Wednesday morning, I dropped David off at the lab and took the car back to Beaulieu. I got there about 8:50 a.m.--just drove in the door and parked in front of the office-- and learned that Jerome wouldn't actually be installing the window. He's a mechanic, and windows are "carrosserie" (body work), done upstairs. I gave them the two keys, and they said they'd call me when the work was done. Any time after that, I could come back for the car, but on no account between noon and 2 p.m.--Jerome and his crew work 8 a.m. to 7:30 p.m. every day, but nothing interferes with the two-hour French lunch. In this part of the world, everything except restaurants is closed from noon until 2 p.m. So I strolled through Beaulieu's weekday vegetable and fish market, where I acquired some beautiful red rhubarb (rhubarb crumble with heavy cream for dessert tonight), then dropped into a stationary/book store for a map of Nice to replace the stolen one, then strolled back to our apartment. I set up my computer and put in 1.8 hours of work before the garage called, about 11:20. I walked back into Beaulieu in plenty of time to pick up the car--good as new, with functional rear seatbelts and two working keys--before lunchtime. Jerome moved the tow-truck out of the way so that I could back out, and I was on my way.

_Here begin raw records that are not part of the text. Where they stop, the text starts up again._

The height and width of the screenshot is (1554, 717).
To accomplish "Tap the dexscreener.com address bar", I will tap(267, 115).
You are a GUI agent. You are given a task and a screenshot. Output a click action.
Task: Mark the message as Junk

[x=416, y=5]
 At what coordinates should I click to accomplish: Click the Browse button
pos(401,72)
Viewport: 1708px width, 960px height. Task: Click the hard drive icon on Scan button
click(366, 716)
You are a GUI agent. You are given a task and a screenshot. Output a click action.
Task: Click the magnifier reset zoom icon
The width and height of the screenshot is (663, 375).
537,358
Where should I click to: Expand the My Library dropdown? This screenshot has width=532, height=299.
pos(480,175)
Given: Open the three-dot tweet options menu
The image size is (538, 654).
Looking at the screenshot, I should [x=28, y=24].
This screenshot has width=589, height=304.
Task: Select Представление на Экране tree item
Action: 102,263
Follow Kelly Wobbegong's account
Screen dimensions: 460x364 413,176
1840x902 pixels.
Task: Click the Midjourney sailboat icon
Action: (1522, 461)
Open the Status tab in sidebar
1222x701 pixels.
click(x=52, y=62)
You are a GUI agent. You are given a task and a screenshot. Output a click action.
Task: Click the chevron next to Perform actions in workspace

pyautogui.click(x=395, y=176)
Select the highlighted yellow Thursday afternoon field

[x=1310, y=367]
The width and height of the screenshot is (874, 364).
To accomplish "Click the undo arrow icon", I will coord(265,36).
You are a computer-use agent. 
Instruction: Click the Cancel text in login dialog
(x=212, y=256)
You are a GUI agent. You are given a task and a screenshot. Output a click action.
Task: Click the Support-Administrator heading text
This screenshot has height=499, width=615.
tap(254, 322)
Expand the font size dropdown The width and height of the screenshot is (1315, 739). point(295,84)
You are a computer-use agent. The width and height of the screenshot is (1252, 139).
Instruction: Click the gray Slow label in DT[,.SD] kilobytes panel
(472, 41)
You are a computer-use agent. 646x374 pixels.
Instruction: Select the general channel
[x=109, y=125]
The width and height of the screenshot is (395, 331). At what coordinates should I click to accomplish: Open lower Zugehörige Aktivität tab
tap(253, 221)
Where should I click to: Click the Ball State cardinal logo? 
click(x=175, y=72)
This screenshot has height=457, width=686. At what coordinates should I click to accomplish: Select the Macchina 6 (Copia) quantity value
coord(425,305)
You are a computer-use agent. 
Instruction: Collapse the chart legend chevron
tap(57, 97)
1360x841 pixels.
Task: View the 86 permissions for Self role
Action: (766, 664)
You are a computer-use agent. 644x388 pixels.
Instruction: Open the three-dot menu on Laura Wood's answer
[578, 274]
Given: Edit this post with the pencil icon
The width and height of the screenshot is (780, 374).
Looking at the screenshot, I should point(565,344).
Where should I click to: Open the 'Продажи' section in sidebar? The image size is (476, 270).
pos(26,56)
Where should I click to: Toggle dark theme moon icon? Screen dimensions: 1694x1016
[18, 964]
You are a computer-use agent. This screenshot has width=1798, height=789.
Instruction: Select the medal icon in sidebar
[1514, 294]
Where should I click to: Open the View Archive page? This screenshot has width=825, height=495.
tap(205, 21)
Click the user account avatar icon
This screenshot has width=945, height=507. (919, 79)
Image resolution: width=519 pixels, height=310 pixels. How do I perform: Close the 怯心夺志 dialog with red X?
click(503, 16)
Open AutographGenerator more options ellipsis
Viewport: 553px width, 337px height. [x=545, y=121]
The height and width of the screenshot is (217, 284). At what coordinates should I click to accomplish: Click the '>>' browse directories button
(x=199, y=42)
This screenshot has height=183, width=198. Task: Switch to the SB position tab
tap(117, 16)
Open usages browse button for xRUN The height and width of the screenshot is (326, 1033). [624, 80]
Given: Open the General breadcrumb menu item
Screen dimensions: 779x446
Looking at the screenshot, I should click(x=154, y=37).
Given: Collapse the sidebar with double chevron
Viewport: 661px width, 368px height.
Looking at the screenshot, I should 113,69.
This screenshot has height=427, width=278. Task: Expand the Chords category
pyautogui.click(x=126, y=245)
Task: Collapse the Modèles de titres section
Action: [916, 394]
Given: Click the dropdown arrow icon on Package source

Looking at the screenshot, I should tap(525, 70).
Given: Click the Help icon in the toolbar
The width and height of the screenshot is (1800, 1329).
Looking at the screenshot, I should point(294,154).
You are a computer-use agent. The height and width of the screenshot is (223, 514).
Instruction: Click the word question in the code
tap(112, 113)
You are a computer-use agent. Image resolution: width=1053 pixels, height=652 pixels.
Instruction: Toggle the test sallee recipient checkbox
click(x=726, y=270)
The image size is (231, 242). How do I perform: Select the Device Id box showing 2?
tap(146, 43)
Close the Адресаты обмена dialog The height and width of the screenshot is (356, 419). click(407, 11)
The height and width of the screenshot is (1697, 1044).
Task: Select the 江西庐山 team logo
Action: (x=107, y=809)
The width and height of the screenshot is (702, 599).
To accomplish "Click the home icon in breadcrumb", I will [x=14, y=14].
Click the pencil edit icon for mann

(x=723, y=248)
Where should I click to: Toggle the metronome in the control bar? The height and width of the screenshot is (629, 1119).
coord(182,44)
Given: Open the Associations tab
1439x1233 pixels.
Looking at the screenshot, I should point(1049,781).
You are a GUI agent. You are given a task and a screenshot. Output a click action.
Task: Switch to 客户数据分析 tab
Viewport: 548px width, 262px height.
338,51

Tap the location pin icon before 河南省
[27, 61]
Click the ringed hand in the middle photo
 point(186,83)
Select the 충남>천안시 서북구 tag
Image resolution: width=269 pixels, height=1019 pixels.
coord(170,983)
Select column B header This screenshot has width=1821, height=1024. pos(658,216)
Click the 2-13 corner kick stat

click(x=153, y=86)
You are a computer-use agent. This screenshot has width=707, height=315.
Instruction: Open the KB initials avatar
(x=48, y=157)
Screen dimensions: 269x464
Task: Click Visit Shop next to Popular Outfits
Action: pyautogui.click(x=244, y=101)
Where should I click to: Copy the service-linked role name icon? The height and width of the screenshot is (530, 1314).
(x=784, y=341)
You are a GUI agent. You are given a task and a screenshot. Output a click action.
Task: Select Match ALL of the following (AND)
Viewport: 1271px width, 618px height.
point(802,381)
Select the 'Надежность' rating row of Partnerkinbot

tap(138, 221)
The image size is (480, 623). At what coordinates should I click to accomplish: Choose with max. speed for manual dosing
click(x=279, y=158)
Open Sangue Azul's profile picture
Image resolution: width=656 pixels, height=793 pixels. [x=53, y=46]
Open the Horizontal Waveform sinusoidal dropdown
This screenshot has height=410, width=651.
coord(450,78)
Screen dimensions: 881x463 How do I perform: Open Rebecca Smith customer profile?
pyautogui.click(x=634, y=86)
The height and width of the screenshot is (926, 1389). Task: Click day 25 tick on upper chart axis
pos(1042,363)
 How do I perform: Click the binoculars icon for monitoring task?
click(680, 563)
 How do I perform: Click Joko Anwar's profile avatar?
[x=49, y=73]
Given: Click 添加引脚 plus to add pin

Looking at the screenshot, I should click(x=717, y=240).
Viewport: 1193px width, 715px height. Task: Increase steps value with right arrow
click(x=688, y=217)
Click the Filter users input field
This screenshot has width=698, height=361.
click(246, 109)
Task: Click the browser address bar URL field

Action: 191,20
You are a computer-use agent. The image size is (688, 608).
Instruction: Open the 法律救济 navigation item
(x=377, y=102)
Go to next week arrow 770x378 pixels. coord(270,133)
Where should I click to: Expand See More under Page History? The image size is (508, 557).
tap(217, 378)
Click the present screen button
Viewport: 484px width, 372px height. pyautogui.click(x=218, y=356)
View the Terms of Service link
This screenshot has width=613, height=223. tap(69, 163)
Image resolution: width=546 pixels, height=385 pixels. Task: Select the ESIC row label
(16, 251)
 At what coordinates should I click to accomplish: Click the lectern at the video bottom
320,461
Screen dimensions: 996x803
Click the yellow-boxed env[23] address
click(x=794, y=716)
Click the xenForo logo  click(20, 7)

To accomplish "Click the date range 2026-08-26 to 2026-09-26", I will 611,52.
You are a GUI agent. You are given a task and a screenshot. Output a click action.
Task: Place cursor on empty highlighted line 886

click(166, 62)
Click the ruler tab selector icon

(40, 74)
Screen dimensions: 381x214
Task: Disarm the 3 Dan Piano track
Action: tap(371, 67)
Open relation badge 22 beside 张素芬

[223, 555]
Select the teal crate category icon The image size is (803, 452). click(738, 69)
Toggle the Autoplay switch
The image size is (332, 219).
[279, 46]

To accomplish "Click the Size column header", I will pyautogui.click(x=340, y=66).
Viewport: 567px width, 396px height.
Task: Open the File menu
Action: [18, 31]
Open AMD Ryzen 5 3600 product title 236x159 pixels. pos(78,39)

I got back to the lab in time for lunch with David before I drove into Nice to check the municipal lost and found. No luck, but they said I could call in weekly if I wanted--apparently the average time for a found item to make its way into their files is 5 weeks! So Wednesday evening, David and I bought a new Gault-Millau guide on the way to the bakery and declared the incident closed. Sorry, Aunt Henrietta--the zippered black tote was a lovely Christmas present, and I liked it alot and used it all the time, but now someone else will no doubt buy it in good faith from a second-hand shop and, I hope, give it a good home.

The French can be incredibly bureaucratic sometimes (for example, we still don't have our residency cards), but think of it--break-in Sunday morning and police report, paperwork, insurance payment, repair work, and key activation all taken care of by noon on Wednesday, at no cost and minimal hassle to us. I am truly impressed! If you need a mechanic in the south of France, I'll give you Jerome's number.